UBS is a global financial services firm based in Switzerland and operates the largest Swiss bank while being the largest private bank in the world. It studies economies and provides financial services to the 50 largest countries.
UBS claims U.S. retailers will probably close thousands of stores after the pandemic runs its course because shoppers will continue to use e-commerce sources instead of going back to malls. Foot traffic in malls has fallen 30% in the last year. UBS says the U.S. will lose 81,000 stores in five years, and in the worst possible scenario, could close 150,000.
Meanwhile the Senate is holding a hearing about taking anti-trust action. But, with the fact that it can’t even name a post office in this political climate, any action would be shocking. Amazon will soon be a $2 trillion company while WalMart will improve its daily sales of more than $1 billion.
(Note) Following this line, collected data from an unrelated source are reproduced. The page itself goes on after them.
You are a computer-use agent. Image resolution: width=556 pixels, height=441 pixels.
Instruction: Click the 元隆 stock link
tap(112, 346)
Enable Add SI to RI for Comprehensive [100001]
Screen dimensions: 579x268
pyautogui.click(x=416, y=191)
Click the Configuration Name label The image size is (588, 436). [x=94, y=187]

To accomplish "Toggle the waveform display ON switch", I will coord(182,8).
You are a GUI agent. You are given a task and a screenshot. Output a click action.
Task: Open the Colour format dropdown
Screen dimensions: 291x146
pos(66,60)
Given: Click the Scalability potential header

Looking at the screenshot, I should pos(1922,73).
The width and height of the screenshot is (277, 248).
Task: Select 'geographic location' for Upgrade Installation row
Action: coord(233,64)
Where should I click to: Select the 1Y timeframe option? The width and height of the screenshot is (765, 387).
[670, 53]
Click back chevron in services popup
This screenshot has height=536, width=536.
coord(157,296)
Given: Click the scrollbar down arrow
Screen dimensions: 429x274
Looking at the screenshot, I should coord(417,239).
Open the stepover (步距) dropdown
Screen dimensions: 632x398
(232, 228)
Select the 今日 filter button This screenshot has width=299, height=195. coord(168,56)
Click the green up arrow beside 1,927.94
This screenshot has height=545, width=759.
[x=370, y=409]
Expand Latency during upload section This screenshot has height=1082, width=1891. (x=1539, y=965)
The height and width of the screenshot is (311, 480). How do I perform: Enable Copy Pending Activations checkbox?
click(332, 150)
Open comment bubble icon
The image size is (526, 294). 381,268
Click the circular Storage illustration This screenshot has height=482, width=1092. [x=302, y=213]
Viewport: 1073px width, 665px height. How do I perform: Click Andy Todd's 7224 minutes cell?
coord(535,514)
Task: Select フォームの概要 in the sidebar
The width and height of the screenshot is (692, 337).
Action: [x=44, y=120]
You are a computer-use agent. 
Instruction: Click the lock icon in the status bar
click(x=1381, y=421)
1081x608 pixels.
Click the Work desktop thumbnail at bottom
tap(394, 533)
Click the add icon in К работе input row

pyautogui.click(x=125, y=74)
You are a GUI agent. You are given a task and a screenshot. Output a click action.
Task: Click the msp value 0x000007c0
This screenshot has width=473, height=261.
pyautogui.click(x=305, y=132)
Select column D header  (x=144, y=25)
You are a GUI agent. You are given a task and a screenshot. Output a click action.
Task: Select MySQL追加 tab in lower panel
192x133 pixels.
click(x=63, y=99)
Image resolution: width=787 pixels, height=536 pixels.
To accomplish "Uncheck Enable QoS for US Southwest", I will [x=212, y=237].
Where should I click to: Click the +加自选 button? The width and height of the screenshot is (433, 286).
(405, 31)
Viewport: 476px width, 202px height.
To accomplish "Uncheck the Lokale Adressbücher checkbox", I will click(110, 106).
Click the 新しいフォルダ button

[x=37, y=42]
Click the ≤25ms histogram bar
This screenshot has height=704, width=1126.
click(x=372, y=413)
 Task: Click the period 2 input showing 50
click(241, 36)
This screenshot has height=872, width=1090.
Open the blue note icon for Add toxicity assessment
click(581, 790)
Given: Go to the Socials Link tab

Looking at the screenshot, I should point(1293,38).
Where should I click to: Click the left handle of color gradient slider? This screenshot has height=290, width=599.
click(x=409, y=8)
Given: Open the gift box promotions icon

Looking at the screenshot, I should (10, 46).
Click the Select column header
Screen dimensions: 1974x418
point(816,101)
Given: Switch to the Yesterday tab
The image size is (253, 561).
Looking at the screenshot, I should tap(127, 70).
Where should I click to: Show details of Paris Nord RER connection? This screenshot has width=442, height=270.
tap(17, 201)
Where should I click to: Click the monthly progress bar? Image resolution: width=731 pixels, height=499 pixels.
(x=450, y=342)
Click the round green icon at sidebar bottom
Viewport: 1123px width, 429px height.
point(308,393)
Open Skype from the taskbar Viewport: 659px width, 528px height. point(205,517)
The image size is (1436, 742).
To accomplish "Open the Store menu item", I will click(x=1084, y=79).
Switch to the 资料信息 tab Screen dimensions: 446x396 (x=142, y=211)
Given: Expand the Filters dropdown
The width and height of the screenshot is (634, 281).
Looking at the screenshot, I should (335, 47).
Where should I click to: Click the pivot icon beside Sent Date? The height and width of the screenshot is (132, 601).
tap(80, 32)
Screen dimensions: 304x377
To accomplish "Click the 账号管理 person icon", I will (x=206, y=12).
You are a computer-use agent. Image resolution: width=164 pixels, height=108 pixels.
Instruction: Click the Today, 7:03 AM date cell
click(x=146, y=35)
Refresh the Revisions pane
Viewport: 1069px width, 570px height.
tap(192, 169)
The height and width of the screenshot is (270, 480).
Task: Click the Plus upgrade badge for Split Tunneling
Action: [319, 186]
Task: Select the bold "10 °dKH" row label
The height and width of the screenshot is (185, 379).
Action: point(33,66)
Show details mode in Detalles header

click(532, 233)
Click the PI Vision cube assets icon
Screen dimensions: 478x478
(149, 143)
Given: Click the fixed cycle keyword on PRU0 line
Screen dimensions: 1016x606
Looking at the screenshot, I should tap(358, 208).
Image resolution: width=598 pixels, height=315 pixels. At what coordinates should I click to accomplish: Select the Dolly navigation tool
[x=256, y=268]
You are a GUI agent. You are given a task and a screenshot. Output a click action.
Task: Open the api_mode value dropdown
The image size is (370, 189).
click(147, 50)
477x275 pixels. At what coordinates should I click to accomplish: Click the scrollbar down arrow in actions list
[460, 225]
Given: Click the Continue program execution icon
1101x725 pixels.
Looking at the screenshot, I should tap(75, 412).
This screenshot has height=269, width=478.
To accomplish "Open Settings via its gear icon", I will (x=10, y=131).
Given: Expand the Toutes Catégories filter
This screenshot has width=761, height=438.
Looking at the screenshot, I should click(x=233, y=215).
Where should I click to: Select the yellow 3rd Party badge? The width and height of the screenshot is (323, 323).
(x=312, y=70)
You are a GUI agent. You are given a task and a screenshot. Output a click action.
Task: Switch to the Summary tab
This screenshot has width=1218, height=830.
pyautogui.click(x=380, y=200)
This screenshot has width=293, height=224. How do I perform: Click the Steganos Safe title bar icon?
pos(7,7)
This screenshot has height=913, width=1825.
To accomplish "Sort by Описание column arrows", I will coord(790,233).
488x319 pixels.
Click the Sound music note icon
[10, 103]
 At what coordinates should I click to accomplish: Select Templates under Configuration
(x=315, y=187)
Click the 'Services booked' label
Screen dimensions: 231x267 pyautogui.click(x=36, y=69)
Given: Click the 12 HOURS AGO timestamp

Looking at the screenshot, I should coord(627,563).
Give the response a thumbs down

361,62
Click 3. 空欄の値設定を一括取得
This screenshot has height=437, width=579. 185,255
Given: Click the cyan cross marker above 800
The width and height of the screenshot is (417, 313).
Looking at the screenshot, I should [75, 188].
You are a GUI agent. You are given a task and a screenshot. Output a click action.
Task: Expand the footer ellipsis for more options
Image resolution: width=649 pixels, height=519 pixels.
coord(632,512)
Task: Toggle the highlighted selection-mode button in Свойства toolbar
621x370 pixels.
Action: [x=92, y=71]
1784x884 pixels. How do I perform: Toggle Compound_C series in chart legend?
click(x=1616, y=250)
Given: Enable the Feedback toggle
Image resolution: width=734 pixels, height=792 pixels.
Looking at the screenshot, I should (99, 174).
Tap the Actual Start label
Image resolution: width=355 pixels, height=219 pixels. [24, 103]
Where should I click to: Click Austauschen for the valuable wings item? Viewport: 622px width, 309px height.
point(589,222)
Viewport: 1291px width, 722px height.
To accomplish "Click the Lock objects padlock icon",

Ultra-large corporations will continue to dominate legislatures, presidents and prime ministers, and even supreme courts in the U.S. and Europe.
That’s why I have combined the words “dominion” and “nation” to describe what our freedoms are facing. Unless we figure out how to tax wealth and labor instead of just labor, the freedoms that FDR and Brooks have spoken and sung about will never come about.
FDR concluded his four freedoms speech with these lines: “A good society is able to face schemes of world domination and foreign revolutions alike without fear. Since the beginning of our American history we have been engaged in change – in a perpetual peaceful revolution…without the concentration camp or the quick-lime in the ditch. The world order which we seek is the cooperation of free countries, working together in a friendly, civilized society.”
Well, we are generations late in gaining freedom for all because we have been buying superyachts, mansions and trips to space and Mars instead of paying every worker a living wage and an adequate safety net. That’s where freedom really exists.